What needs to be done:
Find the line containing "The height and", then print it and each line after it through the end of the listing exactly, with no pictures.

Recorded data:
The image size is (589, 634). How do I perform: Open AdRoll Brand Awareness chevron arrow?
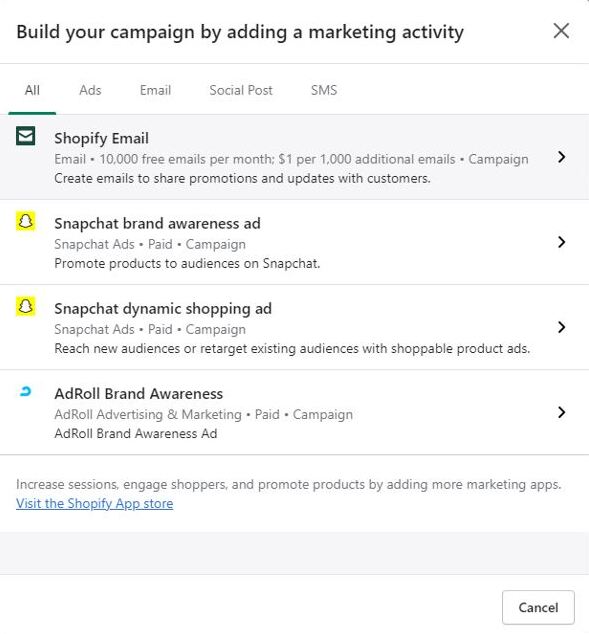tap(561, 412)
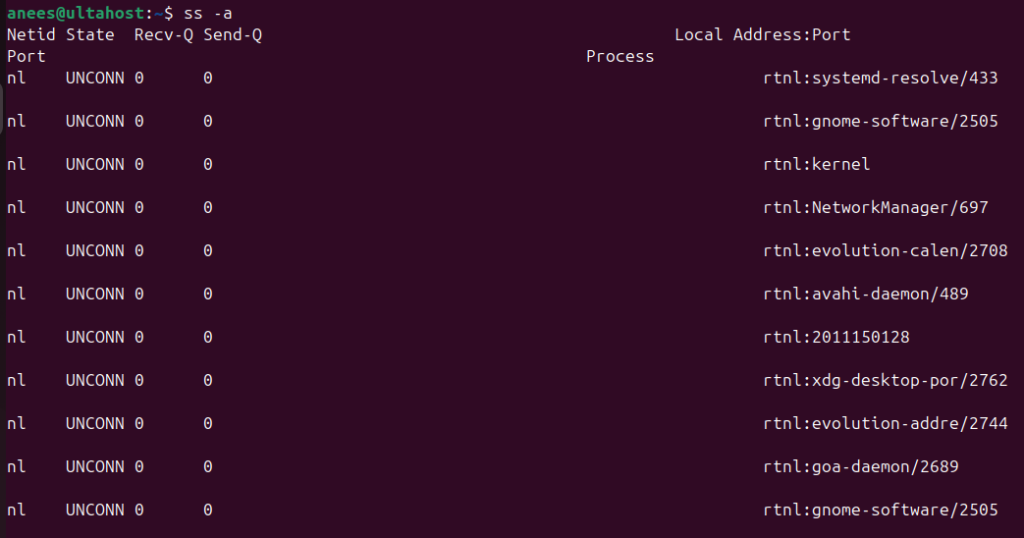
Task: Click UNCONN state in the kernel row
Action: pyautogui.click(x=95, y=165)
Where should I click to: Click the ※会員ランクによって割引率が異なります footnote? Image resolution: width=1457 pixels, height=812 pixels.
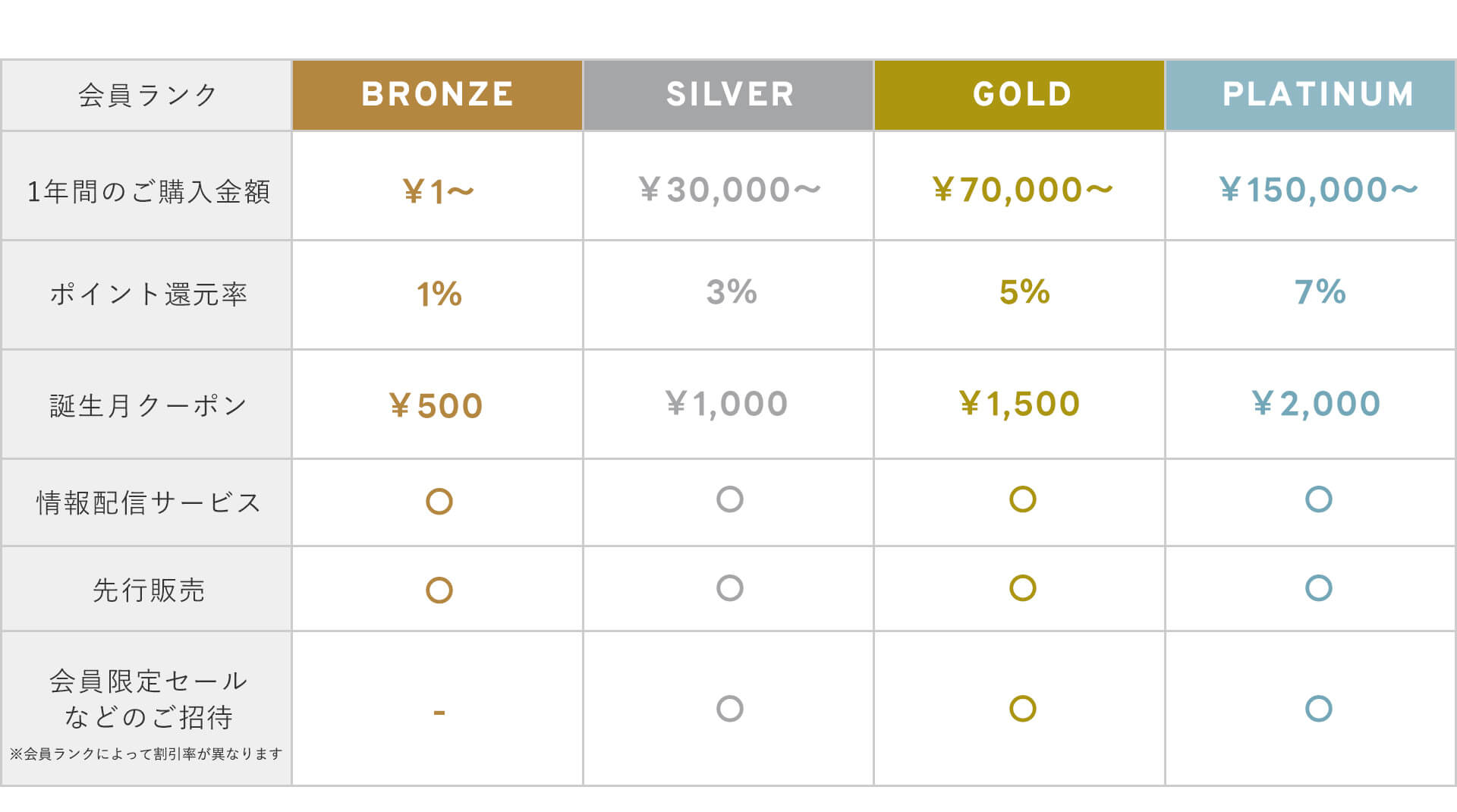pyautogui.click(x=146, y=754)
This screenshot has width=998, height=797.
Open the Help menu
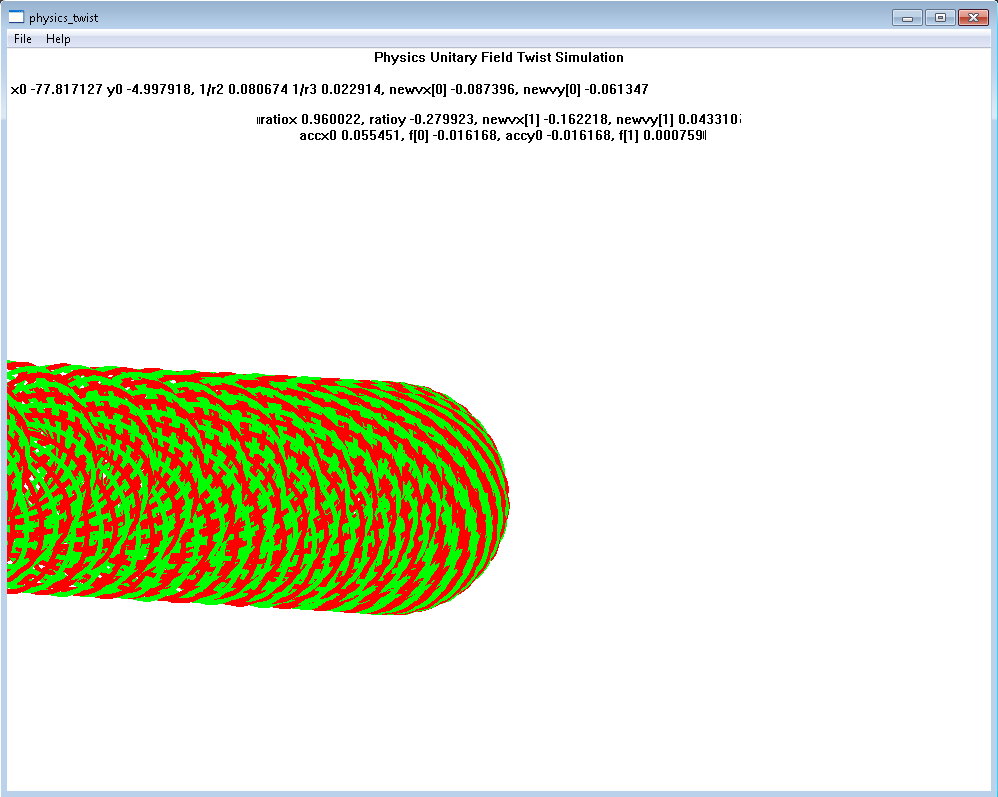click(58, 39)
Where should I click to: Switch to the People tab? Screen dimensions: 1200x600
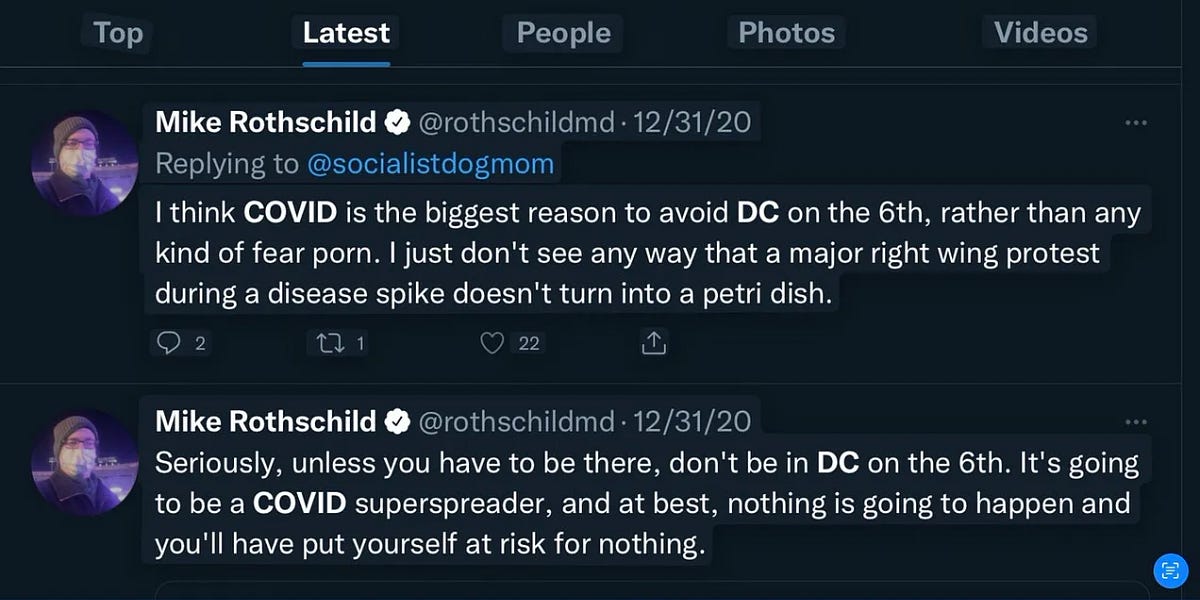tap(562, 33)
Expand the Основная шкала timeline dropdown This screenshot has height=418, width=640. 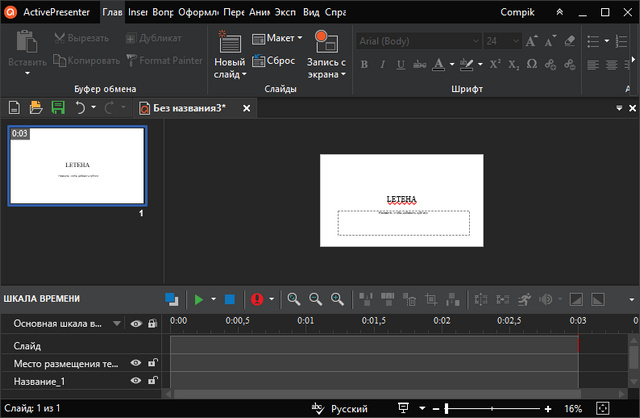coord(117,324)
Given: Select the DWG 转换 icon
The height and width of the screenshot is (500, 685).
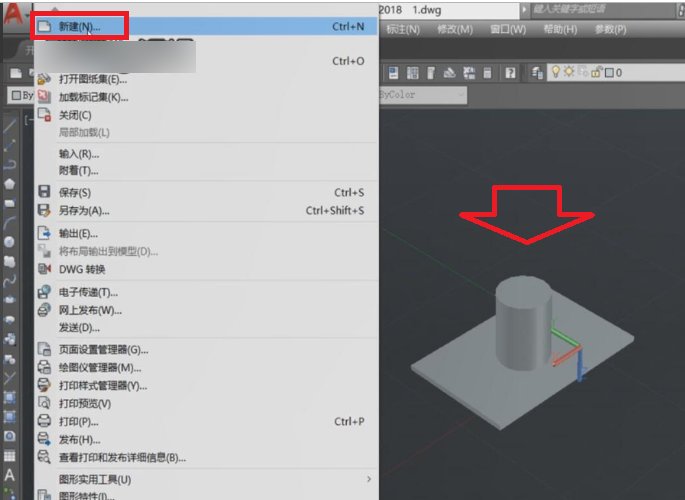Looking at the screenshot, I should (43, 269).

Written answer:
The height and width of the screenshot is (500, 685).
Looking at the screenshot, I should (43, 269).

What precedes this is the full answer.